旅のおともは池澤夏樹
最近ハングル学習がおろそかになり、パリ情報やフランス関係の本をメインに読んでいる。タイムリーに池澤夏樹さんの『セーヌの川辺』 (集英社文庫)が出ていたので読み始めた。思い起こすと旅行のおともには池澤夏樹という縁がある。
初海外旅行のときは一緒に行った友人が池澤夏樹のデビュー作『スティル・ライフ』にはまっていて、つられて私も読んだ。それまで読んだことのない不思議な感覚の小説だった。その後社会人となり、ある女性を追いかけてスイスに飛んだとき読んだのは『真昼のプリニウス』だった。これも偶然小さな書店で出会った本だった。
友人の結婚式に出席するためハワイに行ったときも、ハワイの本を探していたら池澤夏樹『ハワイイ紀行』という分厚い文庫本にたどり着いた。IZのハワイアンを知ったのもこの紀行のおかげだった。
そして今回パリ行きを決めて書店で出会ったのが『セーヌの川辺』だった。池澤夏樹という作家の生活は常に旅の中にある。そういう情報が頭にあるから、旅を前にして本屋をのぞくと池澤夏樹の書物が目にとまるのかもしれない。これまで期待を裏切らなかったという信頼もある。
個人編集による世界文学全集が出たときにも数冊購入したが、その数冊は読み終えていない。もしかすると旅と無関係に買ったからかもしれない。
教育テレビで放送されたこの全集の作品解説は興味深く見ていた。出版社の常務さんがブックフェアでこの全集について語られたのも聞きに行った。そこで教育テレビでの放送はどういういきさつで実現できたのか質問したところ「完全に池澤先生のご尽力で」実現したとのことだった。
旅のガイドブック的な読み方も出来なくはない。しかし池澤夏樹の紀行文は精神の旅を誘発する教養の書でもあるし、あるいは旅先で池澤夏樹を読むというスノッブな感覚を楽しむ書でもある。

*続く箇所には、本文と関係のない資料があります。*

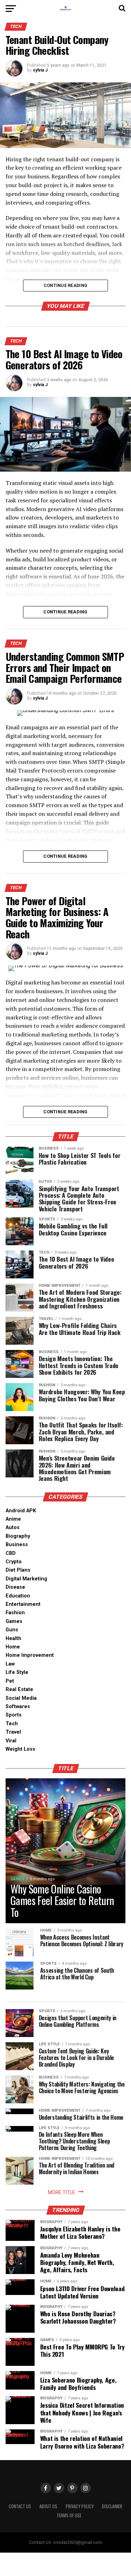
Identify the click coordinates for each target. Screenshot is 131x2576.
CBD (11, 1553)
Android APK (21, 1511)
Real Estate (19, 1689)
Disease (15, 1587)
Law (10, 1664)
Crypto (14, 1562)
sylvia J (40, 70)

今回の『セーヌの川辺』を購入したのは夏まえだったが、旅行が近づくまではあまり読みたいとは思わなかった。うちには常に数冊の読みかけの本が積まれており、そのときの気分によってかじり読みをする。
書物はだいたい一度にたくさん買ってきてしまい、すべて最初の数ページだけを買った直後に読む。それがその書物のイメージを形成する。そしてそのとき一番興味がある書物を選んで最初に読み始め、ほかは寝かせておく。
しかし気分屋の私は毎日気分がコロコロ変わる。テレビやラジオ、天気、人との会話などによってもたらされる様々な情報や刺激によって、頭の回路がある本とつながることが往々にしてある。するといま読んでいる本をいったん寝かせて、別の本に移るという行為を何度も行いながらスパイラルにいろんな本を読んでいく。
そのとき読み始めてグルーブが出てきてしまうと優先順位があがり、その本に没頭するということも少なくない。あるいはその途中にもたくさん買ってしまうので常に新しいライバルが現れて私の頭の中で選択を待つことになるのだ。まるで飾り窓のように...。
池澤夏樹の『セーヌの川辺』の続きを読み始めたのは、遅い夏が終わろうとしてる10月に入ってからだった。来月いよいよパリという気分がこの文庫本の優先順位を上げている。ただ、この調子では出発前に読み終わりそうで、いまは読み終わってしまうか我慢するかの瀬戸際に私はいるのだ!
ただおそらく読み終わっても持っていくだろう。おともとはそういうことだ。読み終わっても持って行きたくなるのが池澤夏樹の一連の海外モノなのだ。